Thursday, November 12, 2009

John Allen uncages His Colours and opens Fire

John Allen of the liberal National Catholic Reporter usually tries to keep above the fray, often earning him the scorn of his fellows at NCR for being too conservative, but in yet another departure, he perhaps underscores the increasing desperation of the modernist editorial slant of NCR and their increasing desperation about Benedict's reforms which are increasingly showing their liturgical and doctrinal modernism in a bad light. We noted earlier the soft-ball interview he gave to Cardinal George, which didn't really ask any tough questions, venerating the seamless garment as it were.

National Catholic Reporter’s
John Allen
Makes Case for Secularism


by Edwin Faust
November 12, 2009



A wise man once remarked that logic and liberalism cannot co-exist in the same head. Illustrating this truth yet again is National Catholic Reporter’s John Allen, who chose to write Nov. 6 of Pope Benedict XVI’s supposed “lenience” for what Allen calls “cafeteria Catholicism” on the right.

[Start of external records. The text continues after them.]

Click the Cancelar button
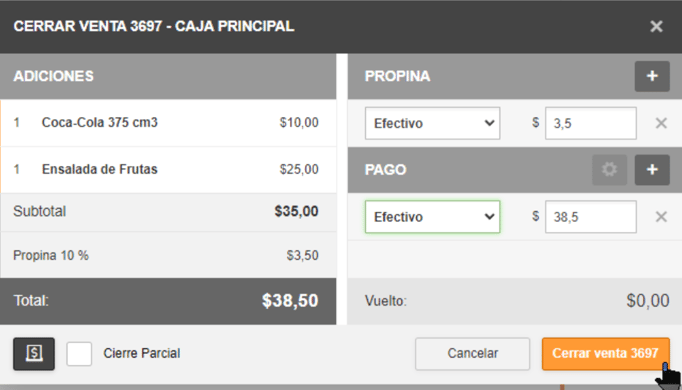The width and height of the screenshot is (682, 390). (472, 354)
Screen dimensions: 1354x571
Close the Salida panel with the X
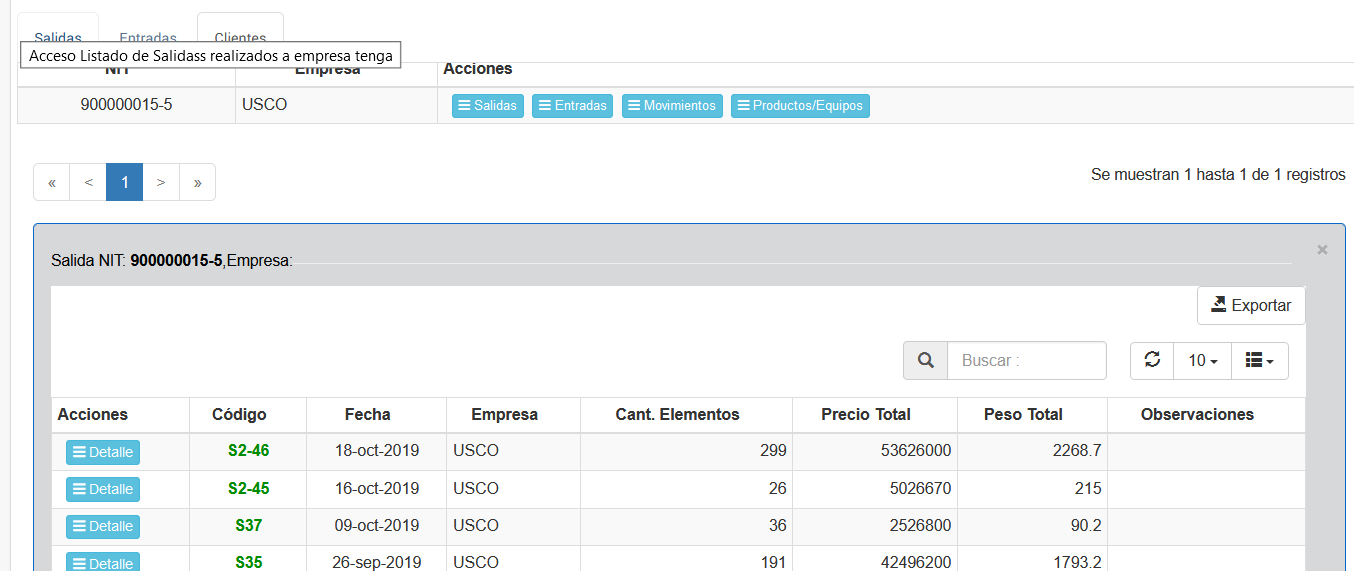pos(1322,250)
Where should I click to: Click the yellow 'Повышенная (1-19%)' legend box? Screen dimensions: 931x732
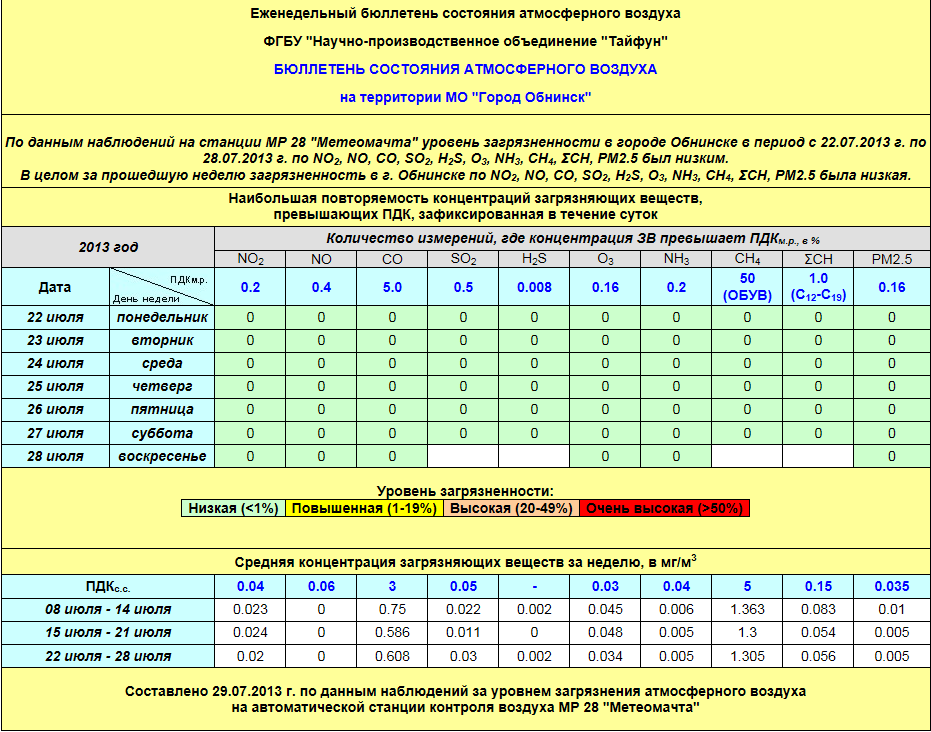[365, 508]
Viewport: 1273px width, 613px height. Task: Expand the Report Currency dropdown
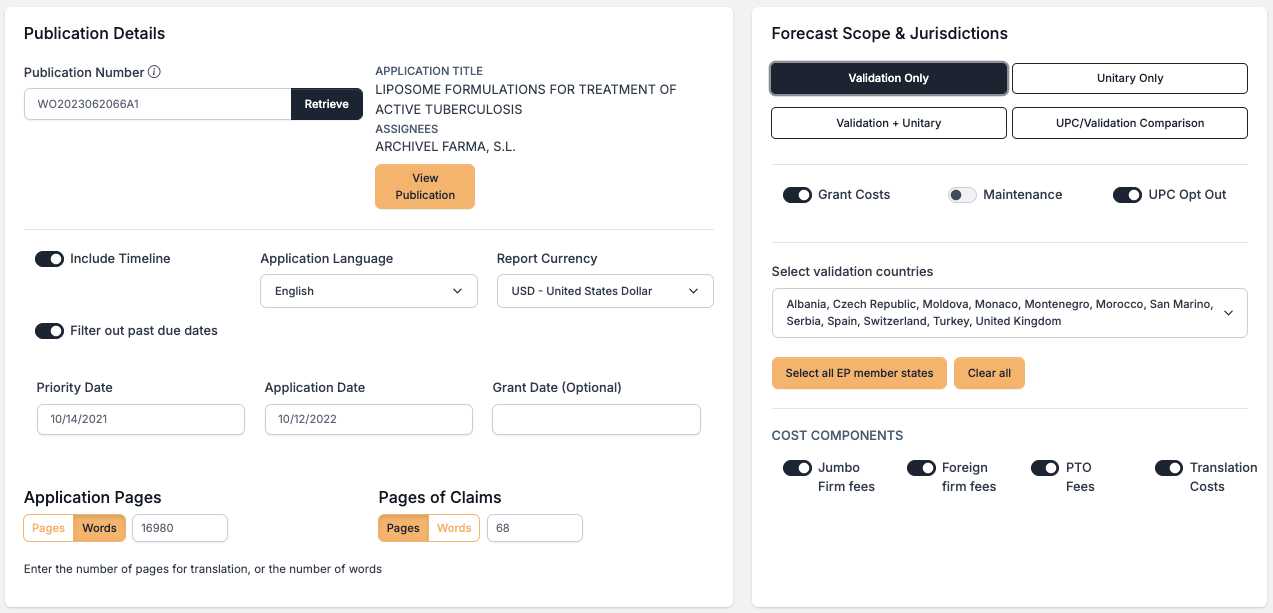(605, 291)
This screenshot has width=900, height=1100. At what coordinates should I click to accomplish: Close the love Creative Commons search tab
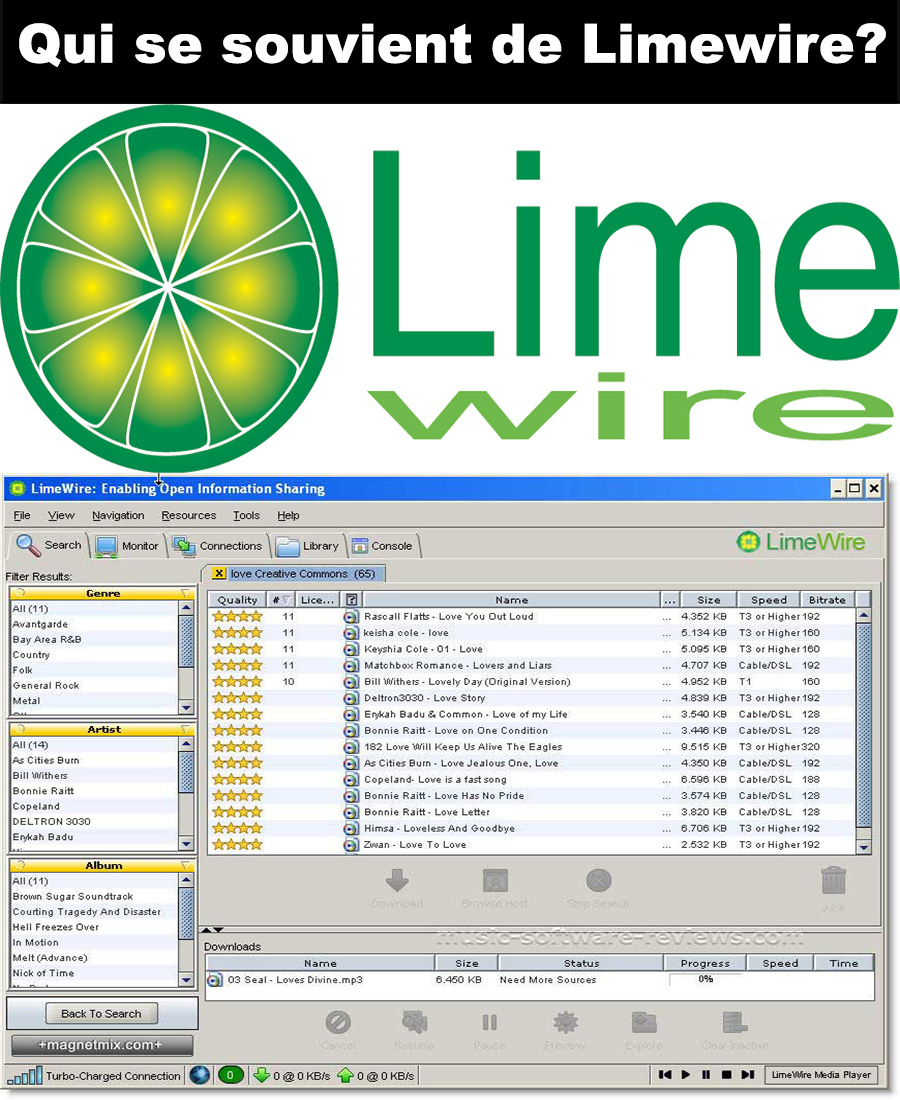(x=219, y=574)
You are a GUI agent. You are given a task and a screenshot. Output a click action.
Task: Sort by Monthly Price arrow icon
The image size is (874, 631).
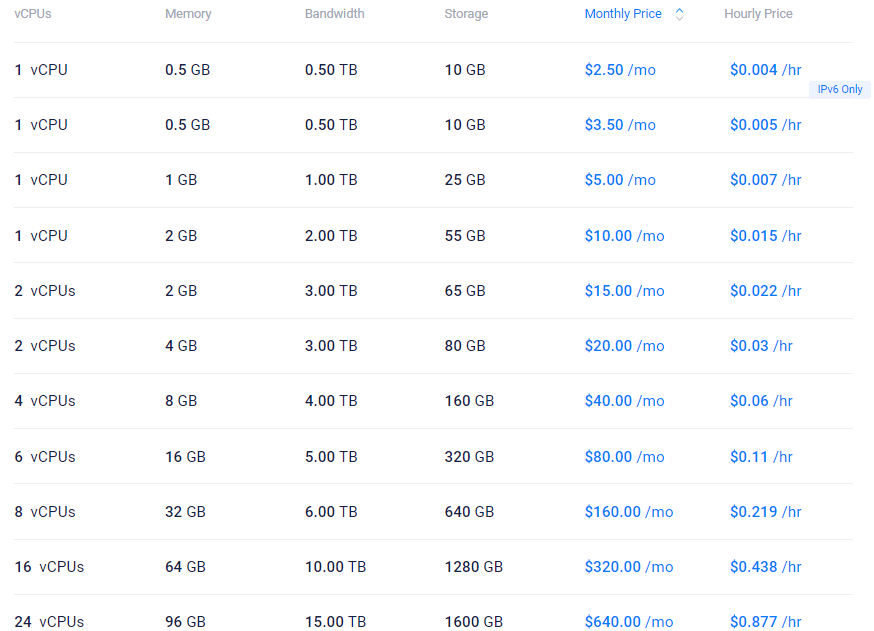[x=680, y=14]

The phrase has usually been applied to those who accept certain Catholic teachings and reject others, especially in the domain of marriage and sexual morality. The usual and more accurate term for such people is “heretics” or “Protestants.” Catholics come in only one flavor: traditional. There is no defined doctrine or immemorial custom that is optional for a Catholic.

Yet, Allen includes in his new category of cafeteria Catholics two disparate groups: The Society of St. Pius X and Anglicans wishing to return to the Church. His implication is that the SSPX remains outside the Church, despite magisterial pronouncements to the contrary. He equates the talks in Rome between representatives of the Pope and the SSPX with those between Rome and members of the Church of England: “...it’s not clear how many Lefebvrites or Anglicans will walk through the doors Rome has tried to open ...”

Precisely what defined doctrines the SSPX is supposed to have rejected are not specified. And, of course, such specification is impossible because the SSPX fully accepts every defined doctrine of the Catholic Faith. It is their unwavering orthodoxy that has caused their difficulties. The doctrinal talks in Rome are not about the SSPX’s dissent from articles of the faith, but about the post-Vatican II novelties of ecumenism, religious liberty and the New Mass, as the official communiqué from Rome following the initial talk has acknowledged.